** SUPPLIED ENTRIES follows **

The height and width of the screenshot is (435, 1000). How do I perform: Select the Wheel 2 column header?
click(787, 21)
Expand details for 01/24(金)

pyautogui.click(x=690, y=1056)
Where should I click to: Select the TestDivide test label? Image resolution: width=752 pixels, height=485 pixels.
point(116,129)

** End of SUPPLIED ENTRIES **
** SUPPLIED ENTRIES follows **

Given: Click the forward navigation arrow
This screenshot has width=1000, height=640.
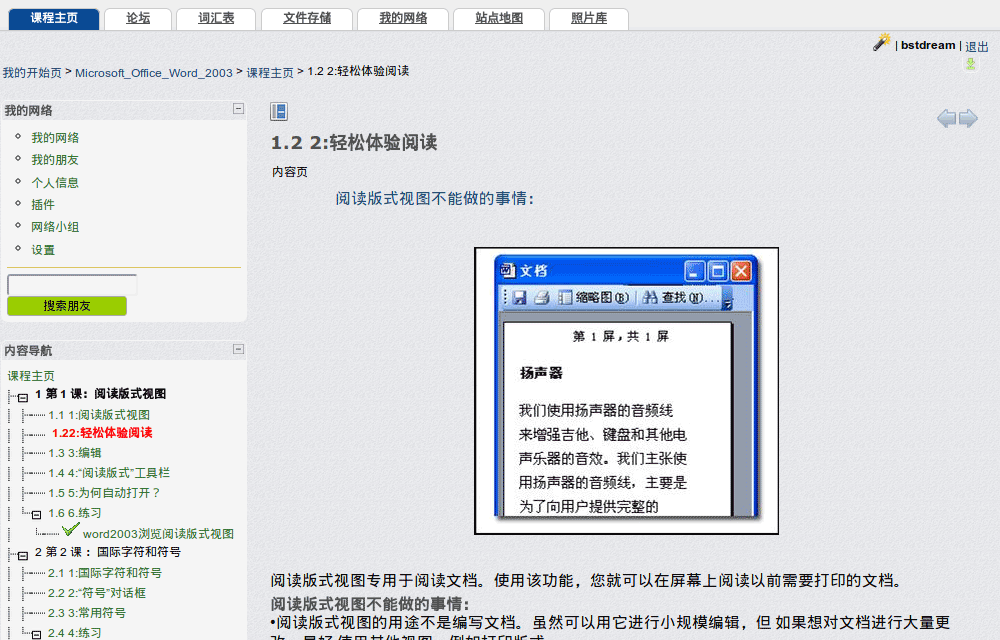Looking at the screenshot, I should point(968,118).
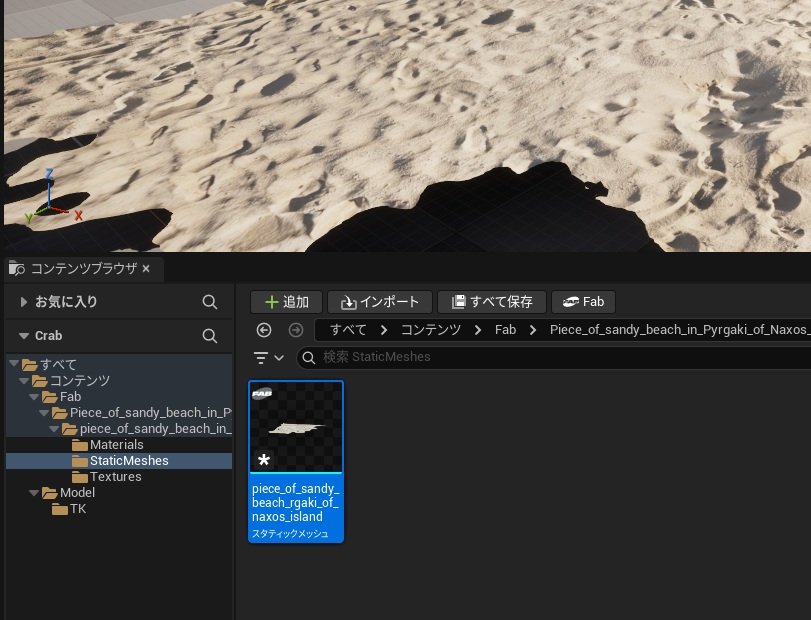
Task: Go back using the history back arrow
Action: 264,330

** End of SUPPLIED ENTRIES **
** SUPPLIED ENTRIES follows **

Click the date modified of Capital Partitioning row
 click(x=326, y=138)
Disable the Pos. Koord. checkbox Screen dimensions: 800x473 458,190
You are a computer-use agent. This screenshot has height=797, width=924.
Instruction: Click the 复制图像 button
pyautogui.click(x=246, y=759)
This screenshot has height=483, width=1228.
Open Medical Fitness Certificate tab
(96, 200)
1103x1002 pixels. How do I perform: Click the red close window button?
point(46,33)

** End of SUPPLIED ENTRIES **

### WORK TASK:
Among the records above, repeat exactly the line with "Click the date", the line with "This screenshot has height=483, width=1228.", and every line in between, and only those.

### EXERCISE ANSWER:
Click the date modified of Capital Partitioning row
 click(x=326, y=138)
Disable the Pos. Koord. checkbox Screen dimensions: 800x473 458,190
You are a computer-use agent. This screenshot has height=797, width=924.
Instruction: Click the 复制图像 button
pyautogui.click(x=246, y=759)
This screenshot has height=483, width=1228.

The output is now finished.